Selected extract:
On Saturday, 7 September, the coffin left Kensington Palace on a gun carriage of the King’s Troop, Royal Horse Artillery, and was escorted on foot by members of the Welsh Guards and mounted police along a route lined by thousands of mourners. An estimated six million people had been expected to attend, but in the event only three million filled the streets, deterred by the prospect of traffic jams.

The coffin, draped with the Royal Standard, bore a card reading
MUMMY
, from Diana’s sons, Prince William and Prince Harry who, along with the Prince of Wales and the Duke of Edinburgh and Diana’s brother, Earl Spencer, joined the procession in The Mall and followed her coffin to the Abbey. Meanwhile, the Queen led members of the Royal family in paying their respects outside Buckingham Palace.

The route passed Hyde Park, where many thousands more
watched the procession and service on two giant screens. At Hyde Park Corner the procession passed under Wellington Arch before moving into Constitution Hill. Following the service at Westminster Abbey, Diana’s coffin was taken by road to the family estate at Althorp. She was buried, in sanctified ground, on an island in the centre of a lake. The grave faced east, towards the rising sun. Like her aristocratic ancestors, she was buried, not in London, but on her country estate.

There is no doubt that the spontaneous outpouring of grief was fanned by the very newspaper proprietors who had persecuted Diana during life, but another element was also at play. The intense sorrow which greeted Diana’s death was the striking of a national chord. The Princess’s troubled life story was recognizable from soap operas and our own lives, and her death was curiously familiar: an attractive single mother killed in a car crash on a Saturday night; the bereaved sons, troubled ex-husband and difficult in-laws: the
Dramatis Personae
resonated. Interviewed at vigils, many people explained that the death of Diana and the intense mood that was prevalent allowed them to revisit personal bereavements, in a culture where formal mourning was no longer a regular feature of everyday life. The grief for Diana also seemed to have a particularly feminine quality. Such an emotional response to the death of a (former) female Royal was unprecedented. The subjects of Elizabeth I and Queen Victoria had become critical of their monarchs by the time they died. It is perhaps the feminine aspect of Diana’s death and funeral which caused some male commentators to throw up their hands in despair at such overwhelmingly emotional displays.

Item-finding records
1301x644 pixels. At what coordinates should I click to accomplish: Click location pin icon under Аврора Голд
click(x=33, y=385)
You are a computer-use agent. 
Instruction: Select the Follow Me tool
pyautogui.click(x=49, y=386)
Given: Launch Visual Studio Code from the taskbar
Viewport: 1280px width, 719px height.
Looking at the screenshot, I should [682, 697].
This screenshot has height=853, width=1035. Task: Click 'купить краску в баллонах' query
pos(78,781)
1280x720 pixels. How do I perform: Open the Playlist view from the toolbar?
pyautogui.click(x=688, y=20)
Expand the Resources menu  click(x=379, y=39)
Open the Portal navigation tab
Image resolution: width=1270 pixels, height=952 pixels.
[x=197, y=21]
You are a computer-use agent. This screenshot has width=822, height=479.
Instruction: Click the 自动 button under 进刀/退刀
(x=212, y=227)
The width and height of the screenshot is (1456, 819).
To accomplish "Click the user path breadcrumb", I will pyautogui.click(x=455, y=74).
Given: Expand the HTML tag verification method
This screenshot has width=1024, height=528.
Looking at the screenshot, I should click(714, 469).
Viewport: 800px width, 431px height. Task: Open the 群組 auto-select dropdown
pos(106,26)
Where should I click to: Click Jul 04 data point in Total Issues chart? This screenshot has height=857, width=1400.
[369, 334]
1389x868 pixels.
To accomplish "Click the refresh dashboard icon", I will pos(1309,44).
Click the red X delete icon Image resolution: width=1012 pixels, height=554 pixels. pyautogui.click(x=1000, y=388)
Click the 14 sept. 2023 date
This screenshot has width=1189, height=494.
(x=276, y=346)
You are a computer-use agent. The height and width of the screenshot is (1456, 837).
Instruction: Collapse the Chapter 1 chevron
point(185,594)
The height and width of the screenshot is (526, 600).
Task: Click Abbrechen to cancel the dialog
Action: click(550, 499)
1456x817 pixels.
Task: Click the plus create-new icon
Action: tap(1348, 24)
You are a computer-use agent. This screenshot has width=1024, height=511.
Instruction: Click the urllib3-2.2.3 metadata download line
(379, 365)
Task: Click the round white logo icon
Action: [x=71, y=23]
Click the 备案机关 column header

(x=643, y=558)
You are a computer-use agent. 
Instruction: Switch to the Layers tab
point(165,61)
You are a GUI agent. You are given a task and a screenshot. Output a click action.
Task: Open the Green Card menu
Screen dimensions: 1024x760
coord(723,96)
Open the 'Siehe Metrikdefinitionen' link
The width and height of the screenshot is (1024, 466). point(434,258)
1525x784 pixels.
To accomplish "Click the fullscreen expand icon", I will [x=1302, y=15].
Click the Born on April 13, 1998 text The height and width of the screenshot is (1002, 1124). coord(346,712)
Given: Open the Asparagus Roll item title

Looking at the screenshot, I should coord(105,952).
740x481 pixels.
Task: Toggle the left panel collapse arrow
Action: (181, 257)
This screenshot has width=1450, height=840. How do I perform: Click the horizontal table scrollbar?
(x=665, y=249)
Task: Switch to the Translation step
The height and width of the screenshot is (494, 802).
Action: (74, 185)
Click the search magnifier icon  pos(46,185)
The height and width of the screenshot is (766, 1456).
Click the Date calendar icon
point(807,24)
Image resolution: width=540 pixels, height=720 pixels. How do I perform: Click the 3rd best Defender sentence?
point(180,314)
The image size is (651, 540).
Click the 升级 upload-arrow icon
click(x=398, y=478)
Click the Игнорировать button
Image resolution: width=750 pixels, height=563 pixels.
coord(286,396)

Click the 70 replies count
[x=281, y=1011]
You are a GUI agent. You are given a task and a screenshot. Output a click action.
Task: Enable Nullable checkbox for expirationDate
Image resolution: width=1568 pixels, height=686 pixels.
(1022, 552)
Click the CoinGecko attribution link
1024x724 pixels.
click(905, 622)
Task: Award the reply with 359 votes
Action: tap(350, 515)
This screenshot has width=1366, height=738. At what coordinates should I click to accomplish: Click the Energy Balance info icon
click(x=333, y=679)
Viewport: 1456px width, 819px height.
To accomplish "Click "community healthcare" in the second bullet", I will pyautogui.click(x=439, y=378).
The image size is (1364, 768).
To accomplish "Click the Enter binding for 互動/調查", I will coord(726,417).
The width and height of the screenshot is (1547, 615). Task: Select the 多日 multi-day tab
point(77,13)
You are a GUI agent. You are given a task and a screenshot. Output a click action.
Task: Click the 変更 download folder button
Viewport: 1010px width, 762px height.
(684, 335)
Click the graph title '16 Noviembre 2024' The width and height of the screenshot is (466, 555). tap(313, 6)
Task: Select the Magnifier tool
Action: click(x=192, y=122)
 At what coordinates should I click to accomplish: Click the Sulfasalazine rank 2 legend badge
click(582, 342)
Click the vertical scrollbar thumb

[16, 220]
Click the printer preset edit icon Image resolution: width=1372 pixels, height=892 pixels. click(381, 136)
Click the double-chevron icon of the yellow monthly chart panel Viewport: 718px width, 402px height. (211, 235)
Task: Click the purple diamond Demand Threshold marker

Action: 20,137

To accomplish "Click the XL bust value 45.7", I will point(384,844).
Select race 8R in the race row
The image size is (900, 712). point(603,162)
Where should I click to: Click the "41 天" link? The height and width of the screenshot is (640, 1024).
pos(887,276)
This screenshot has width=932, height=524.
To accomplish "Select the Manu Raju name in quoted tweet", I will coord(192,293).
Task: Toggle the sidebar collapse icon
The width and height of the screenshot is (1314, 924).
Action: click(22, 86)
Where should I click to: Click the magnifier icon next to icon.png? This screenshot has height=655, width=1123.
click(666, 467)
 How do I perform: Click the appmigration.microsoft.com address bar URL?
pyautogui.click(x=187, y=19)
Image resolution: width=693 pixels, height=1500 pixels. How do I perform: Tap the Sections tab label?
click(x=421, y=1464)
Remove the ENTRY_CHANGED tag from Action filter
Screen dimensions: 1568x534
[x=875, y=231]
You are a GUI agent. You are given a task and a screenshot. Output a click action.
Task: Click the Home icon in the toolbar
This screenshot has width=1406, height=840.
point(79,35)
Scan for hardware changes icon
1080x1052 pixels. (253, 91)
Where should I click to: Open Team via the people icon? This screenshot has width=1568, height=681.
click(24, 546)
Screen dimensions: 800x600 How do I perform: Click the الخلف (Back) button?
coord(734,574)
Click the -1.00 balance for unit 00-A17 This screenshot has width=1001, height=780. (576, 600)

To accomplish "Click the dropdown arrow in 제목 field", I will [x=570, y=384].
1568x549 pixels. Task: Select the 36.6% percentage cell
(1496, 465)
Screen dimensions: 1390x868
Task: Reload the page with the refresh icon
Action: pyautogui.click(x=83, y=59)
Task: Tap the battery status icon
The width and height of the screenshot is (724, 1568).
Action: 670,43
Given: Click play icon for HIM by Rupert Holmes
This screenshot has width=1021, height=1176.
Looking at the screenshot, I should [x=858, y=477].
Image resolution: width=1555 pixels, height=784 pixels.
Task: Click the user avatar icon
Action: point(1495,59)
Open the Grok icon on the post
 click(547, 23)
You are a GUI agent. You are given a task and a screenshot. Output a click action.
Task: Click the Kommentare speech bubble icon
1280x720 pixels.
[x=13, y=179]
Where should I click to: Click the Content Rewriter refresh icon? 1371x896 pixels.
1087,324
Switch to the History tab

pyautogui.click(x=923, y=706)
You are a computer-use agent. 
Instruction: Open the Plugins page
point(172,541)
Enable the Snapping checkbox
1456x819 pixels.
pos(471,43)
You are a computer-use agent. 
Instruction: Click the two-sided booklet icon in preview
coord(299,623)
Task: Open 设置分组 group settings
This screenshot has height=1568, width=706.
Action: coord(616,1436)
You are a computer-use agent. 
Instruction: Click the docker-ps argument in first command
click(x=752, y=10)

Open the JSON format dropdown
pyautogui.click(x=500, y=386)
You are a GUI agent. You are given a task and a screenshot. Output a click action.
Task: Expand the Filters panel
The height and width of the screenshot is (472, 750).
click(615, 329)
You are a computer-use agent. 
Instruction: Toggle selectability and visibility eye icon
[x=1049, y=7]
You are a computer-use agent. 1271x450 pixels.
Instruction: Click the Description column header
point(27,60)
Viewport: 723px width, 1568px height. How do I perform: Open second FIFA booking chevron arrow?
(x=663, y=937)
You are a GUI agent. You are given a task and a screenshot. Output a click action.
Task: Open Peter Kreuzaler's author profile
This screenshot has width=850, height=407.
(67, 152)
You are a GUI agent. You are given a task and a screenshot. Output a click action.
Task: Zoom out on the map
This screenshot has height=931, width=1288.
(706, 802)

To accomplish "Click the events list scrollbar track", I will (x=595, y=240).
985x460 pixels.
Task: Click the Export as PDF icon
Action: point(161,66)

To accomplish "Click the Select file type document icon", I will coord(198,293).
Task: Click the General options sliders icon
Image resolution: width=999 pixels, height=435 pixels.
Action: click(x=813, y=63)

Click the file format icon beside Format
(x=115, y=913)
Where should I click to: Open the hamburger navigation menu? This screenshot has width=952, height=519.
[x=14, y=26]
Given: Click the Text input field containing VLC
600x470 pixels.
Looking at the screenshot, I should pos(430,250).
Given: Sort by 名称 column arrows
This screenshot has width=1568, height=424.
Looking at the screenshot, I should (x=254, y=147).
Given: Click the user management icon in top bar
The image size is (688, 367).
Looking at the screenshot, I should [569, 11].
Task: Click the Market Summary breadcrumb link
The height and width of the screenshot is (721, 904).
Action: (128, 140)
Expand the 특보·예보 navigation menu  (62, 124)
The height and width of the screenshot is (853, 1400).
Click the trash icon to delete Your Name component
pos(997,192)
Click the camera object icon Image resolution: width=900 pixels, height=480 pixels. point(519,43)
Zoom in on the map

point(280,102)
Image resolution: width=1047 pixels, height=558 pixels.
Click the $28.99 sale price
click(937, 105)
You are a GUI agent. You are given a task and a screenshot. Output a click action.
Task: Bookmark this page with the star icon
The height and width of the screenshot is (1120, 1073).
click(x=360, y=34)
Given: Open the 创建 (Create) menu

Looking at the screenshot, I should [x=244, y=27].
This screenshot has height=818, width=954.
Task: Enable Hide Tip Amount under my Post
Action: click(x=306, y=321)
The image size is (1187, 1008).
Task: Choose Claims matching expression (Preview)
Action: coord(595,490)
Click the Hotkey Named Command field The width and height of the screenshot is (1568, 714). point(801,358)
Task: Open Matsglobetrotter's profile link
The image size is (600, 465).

Direction 1: In the passage on Diana's funeral, rewrite the paragraph beginning "The route passed Hyde Park" as a short list that keeps its main facts.
Direction 2: Continue the passage on Diana's funeral from the point where it stops.
The records play no part in this work.

Output 1:
- The route passed Hyde Park, where many thousands more people watched the procession and service on two giant screens.
- At Hyde Park Corner, the procession went under Wellington Arch and then into Constitution Hill.
- After the service at Westminster Abbey, Diana's coffin was driven to the family estate at Althorp.
- She was buried in sanctified ground on an island in the middle of a lake, with her grave facing east toward the rising sun.
- Like her aristocratic ancestors, she was buried on her country estate rather than in London.

Output 2:
 

Diana’s was an individual tragedy, inspiring an extraordinary and unique response. The reaction to the London bombings of 2005 presented a far more recognizable picture of Londoners under duress. On 7 July 2005, the day after the capital had been successful in its bid for the 2012 Olympics, four suicide bombers struck in central
London, killing fifty-two people. Three bombs went off at 8.50 a.m. on Underground trains just outside Liverpool Street and Edgware Road Stations, and on another one travelling between King’s Cross and Russell Square. The final explosion, about an hour later, was on a bus in Tavistock Square, opposite Euston Station.

The attacks seemed particularly devastating to the London psyche as they took place on public transport. The red bus has always been a symbol of London. To see one bombed felt like a crushing blow to the London spirit. And the very Underground tunnels which had provided shelter from the Blitz became a source of terror.

However, a day after the bombings, Londoners were returning to the Underground with gritted teeth, faced with the prospect of losing their livelihood if they did not show up for work. While the most affluent took to taxis, and corporate buses were laid on in the City, thousands sought other methods of transport–and the sale of bicycles soared.

Amidst the many tales of individual heroism from members of the emergency services and the general public, the bloody-minded stoicism that had seen Londoners through the Black Death, the Plague and the Blitz came into play. One old lady from the East End shook her fist at the heavens and declared that she had survived the Luftwaffe and
she
would decide when it was time for her to go!

The informal memorial garden that sprang up at King’s Cross contained a wreath of carnations spelling out the logo of the London Underground–a symbol at once familiar and, in this context, tragic. The funerals of the fifty-two known victims–Humanist, Christian, Muslim, Jewish and other faiths–reflected the fact that London is now multicultural, and that there are many different ways of saying goodbye.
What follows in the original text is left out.